There is simply no way in the world anyone would even suggest inter-team talks to hash out a resolution to the Mysterious Case of the Missing Handshake.

I mean, really, what's next? Slapping each other with gloves? That, my friends, is called boxing and now that I think about it, perhaps it's the perfect solution: one ring, two men, four gloves. Now quit your whining and get ready to rumble!

Seriously, does anyone else think this is ludicrous?

Also, you should get some sports that don't involve throwing the ball.


  1. As a British person, I'm very glad that in the UK we have struck a more nuanced balance between freedom of speech and other rights. It strikes me as a strange ordering of priorities to refuse to protect people from the daily reality of degrading abuse out of fairly-abstract concerns about protecting freedom of speech.

    There is no real controversy here about placing limits on freedom of expression in order to prohibit people from racially abusing others. Since all laws are about 'drawing the line' between different rights, refusing to protect people because drawing that line is difficult seems a bit cowardly. Several hundred years in, we generally trust our system of government (politicians and the courts) to strike this balance carefully.
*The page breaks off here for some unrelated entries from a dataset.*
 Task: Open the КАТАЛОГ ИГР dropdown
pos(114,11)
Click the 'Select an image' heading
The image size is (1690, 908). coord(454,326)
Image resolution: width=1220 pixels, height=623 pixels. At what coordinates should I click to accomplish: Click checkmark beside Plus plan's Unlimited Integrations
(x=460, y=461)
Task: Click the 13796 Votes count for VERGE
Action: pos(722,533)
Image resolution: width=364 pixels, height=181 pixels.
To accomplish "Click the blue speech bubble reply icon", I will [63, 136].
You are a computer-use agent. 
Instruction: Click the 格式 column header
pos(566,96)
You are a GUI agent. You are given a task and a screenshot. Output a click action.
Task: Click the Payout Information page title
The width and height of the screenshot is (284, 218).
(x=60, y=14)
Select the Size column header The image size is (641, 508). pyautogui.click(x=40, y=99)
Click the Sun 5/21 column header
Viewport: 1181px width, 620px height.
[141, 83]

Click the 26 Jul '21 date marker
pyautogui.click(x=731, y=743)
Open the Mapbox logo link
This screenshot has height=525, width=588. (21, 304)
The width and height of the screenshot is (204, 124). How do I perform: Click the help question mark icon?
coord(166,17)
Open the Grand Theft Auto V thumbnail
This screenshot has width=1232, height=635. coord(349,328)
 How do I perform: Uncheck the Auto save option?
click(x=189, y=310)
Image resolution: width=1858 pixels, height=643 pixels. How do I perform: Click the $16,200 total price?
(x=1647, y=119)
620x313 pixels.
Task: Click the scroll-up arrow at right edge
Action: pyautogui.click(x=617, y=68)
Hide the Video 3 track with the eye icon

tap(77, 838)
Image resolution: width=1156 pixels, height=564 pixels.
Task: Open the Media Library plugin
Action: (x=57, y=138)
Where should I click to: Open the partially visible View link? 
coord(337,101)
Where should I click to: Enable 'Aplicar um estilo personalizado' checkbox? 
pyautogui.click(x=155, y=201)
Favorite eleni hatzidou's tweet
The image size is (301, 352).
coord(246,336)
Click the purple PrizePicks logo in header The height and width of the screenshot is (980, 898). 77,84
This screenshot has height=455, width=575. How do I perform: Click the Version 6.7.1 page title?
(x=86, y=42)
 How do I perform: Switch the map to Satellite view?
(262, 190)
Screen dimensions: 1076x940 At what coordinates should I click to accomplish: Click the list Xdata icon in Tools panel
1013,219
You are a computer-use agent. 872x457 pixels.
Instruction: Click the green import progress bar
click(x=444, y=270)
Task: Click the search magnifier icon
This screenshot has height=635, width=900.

    Generally the approach taken here works well. The law allows (and people practice) robust criticism and discussion, but prohibits racial (and other types of) verbal abuse. When John Terry was tried, the only criticism of the police and prosecutors was that it was a waste of money, because the maximum possible fine upon conviction was much less than his weekly wages.

  2. Matt, thanks so much for commenting. I suppose I'm firmly in the "words can't hurt me" camp, and not so much in the camp where I trust politicians to decide which ones are worthy of criminal penalty. I would also argue that it's not "cowardly" to protect ALL speech, but quite the opposite. It takes some resolve and strong principles to protect speech that is unpopular or that many find offensive.

    As I say in the blog, I think people who abuse their right of free speech by using racial or other epithets are the ones who come out looking bad. I'd also take issue with the idea that the politicians have found a good balance, if it's agreed that the punishment for Terry, if he'd been found guilty, would have had no effect. I'd take that result, in fact, and argue that punishing people for their words will never have an effect to change their underlying prejudices, whereas free and robust (if occasionally offensive) debate WILL achieve that.

  3. What is "a biff in the hooter?" I think I know what a hooter is, but I didn't know you had one, and I thought they generally came in pairs . . .

  4. we do. it's called soccer:)

  5. Ruben: in this context, it's otherwise known as a conk, schnozzle, or "nose." And a biff would be a punch. On the same page now? Got your mind away from the other kind of 'hooter'?!